Am 15. Mai 1994 ist die damals 13 Jahre alte Christina Marie P. spurlos verschwunden. Nun, fast 32 Jahre später, gelang es Ermittlern, sie ausfindig zu machen. Das gab die zuständige Behörde, das Büro des Sheriffs von Shila County, eines Bezirks im US-Bundesstaat Arizona, am Donnerstag bekannt.
Christina Marie P. war im Mai 1994 als vermisst gemeldet worden. Zuletzt hatte man sie laut Ermittlern in der Stadt Star Valley gesehen, als sie zu Fuß von zu Hause aufbrach, um zu dem Stall zu gehen, in dem ihr Pferd untergebracht war. Damals suchten örtliche Polizeibeamte und Freiwillige nach ihr. Trotz „umfassender Suche, Befragungen und weiterer Ermittlungen konnten keine verwendbaren Hinweise gewonnen werden“, heißt es in einer Mitteilung des Büros des Sheriffs.
Laut NBC News lebte das Mädchen damals bei einer Tante und einem Onkel. Diese hätten eine Belohnung von 10.000 Dollar für Hinweise auf ihren Standort ausgesetzt. Ihr Name wurde in die nationale Datenbank von vermissten Kindern aufgenommen. Flyer wurden in ganz Arizona verteilt.
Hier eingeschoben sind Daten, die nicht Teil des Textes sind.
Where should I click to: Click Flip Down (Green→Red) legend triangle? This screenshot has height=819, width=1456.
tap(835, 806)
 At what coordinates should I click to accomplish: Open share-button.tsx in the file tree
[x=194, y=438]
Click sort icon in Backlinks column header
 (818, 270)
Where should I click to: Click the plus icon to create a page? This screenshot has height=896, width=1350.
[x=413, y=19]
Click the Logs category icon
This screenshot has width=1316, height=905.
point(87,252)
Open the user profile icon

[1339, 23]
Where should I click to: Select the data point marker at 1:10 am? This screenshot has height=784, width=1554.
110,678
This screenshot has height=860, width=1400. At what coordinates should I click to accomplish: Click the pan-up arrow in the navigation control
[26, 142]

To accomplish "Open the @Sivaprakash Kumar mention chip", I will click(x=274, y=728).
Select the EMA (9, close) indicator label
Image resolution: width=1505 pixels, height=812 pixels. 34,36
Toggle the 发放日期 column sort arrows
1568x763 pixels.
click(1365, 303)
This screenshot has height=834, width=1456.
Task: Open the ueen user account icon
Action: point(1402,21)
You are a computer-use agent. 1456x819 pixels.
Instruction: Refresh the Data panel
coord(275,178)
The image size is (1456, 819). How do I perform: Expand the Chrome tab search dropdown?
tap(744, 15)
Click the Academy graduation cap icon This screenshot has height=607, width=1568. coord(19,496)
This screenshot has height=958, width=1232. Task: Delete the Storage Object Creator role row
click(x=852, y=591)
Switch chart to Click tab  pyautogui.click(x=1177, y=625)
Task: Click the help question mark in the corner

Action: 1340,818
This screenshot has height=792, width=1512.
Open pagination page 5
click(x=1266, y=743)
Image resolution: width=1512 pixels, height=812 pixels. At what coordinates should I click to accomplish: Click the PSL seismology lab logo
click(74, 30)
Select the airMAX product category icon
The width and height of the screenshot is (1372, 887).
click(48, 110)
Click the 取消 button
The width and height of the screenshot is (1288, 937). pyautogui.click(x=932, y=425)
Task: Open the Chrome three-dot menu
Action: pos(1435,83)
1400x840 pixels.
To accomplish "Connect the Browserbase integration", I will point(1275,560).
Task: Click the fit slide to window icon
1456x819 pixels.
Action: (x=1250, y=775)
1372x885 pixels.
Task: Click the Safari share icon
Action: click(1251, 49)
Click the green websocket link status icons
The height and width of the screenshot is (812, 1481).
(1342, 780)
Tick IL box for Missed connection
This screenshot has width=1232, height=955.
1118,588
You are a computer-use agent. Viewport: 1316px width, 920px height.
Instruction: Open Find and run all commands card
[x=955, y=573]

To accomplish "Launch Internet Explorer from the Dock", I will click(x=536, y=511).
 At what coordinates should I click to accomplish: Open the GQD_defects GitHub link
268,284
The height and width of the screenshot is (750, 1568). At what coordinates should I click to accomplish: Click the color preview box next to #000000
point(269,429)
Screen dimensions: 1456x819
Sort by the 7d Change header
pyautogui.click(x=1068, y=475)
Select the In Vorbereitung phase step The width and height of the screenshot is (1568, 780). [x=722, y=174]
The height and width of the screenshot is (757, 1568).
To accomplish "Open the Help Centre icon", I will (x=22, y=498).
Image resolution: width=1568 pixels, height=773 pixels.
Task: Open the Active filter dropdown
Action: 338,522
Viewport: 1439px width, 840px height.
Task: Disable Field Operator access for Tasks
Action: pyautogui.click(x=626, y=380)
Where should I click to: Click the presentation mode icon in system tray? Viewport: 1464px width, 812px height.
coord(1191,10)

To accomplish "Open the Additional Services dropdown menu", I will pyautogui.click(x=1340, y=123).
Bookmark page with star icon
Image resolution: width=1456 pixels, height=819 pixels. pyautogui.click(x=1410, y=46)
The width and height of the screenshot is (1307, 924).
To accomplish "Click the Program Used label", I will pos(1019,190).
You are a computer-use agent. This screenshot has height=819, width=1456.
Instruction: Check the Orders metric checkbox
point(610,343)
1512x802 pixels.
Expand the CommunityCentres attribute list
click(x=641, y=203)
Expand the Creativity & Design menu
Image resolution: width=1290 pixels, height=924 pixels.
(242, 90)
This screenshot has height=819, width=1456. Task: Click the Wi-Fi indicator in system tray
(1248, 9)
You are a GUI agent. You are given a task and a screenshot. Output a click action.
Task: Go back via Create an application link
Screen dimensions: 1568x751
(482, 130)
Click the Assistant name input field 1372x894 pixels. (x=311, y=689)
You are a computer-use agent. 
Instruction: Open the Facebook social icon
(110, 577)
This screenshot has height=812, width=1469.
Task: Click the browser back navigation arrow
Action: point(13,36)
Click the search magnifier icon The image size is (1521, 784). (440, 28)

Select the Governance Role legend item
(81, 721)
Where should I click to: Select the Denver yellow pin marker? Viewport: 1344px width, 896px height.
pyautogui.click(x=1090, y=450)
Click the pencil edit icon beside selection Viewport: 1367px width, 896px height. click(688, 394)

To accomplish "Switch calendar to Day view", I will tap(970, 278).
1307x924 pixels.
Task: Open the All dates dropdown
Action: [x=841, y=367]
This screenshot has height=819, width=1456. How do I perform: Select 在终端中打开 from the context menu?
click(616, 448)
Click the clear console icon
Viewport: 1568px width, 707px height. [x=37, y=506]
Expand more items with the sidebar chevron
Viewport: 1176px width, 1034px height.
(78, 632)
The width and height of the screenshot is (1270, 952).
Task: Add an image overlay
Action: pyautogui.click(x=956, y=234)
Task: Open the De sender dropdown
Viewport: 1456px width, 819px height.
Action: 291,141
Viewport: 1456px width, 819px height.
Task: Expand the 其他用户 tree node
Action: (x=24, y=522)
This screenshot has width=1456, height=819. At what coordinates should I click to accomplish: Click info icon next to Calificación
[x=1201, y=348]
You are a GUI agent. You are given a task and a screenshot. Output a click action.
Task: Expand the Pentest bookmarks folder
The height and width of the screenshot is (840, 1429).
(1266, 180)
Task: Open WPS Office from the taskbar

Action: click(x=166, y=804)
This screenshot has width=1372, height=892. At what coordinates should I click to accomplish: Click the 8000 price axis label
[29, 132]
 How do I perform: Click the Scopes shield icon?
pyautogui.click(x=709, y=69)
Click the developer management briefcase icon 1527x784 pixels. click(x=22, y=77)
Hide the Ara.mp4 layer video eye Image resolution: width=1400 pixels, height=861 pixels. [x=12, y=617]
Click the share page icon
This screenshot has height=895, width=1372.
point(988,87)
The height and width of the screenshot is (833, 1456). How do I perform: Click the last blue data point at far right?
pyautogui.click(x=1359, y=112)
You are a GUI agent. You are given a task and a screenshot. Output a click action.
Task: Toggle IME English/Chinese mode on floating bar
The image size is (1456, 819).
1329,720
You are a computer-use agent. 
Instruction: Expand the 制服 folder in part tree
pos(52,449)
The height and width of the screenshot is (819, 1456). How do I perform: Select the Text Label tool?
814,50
Immer wieder überprüften Ermittler den Fall und versuchten, neue Hinweise zu sammeln.
Wie genau sie die inzwischen 44 Jahre alte Christina Marie P. ausfindig machten, sagten die Ermittler nicht. In der Mitteilung des Sheriff-Büros heißt es: „Mit Hilfe moderner Ermittlungstechniken und einer detaillierten Überprüfung des Falls entwickelten die Ermittler neue Spuren, die zum Durchbruch führten.“ Aus Rücksicht auf die Privatsphäre und das Wohlbefinden von Christina Marie P. wolle man keine weiteren Details des Falls öffentlich machen.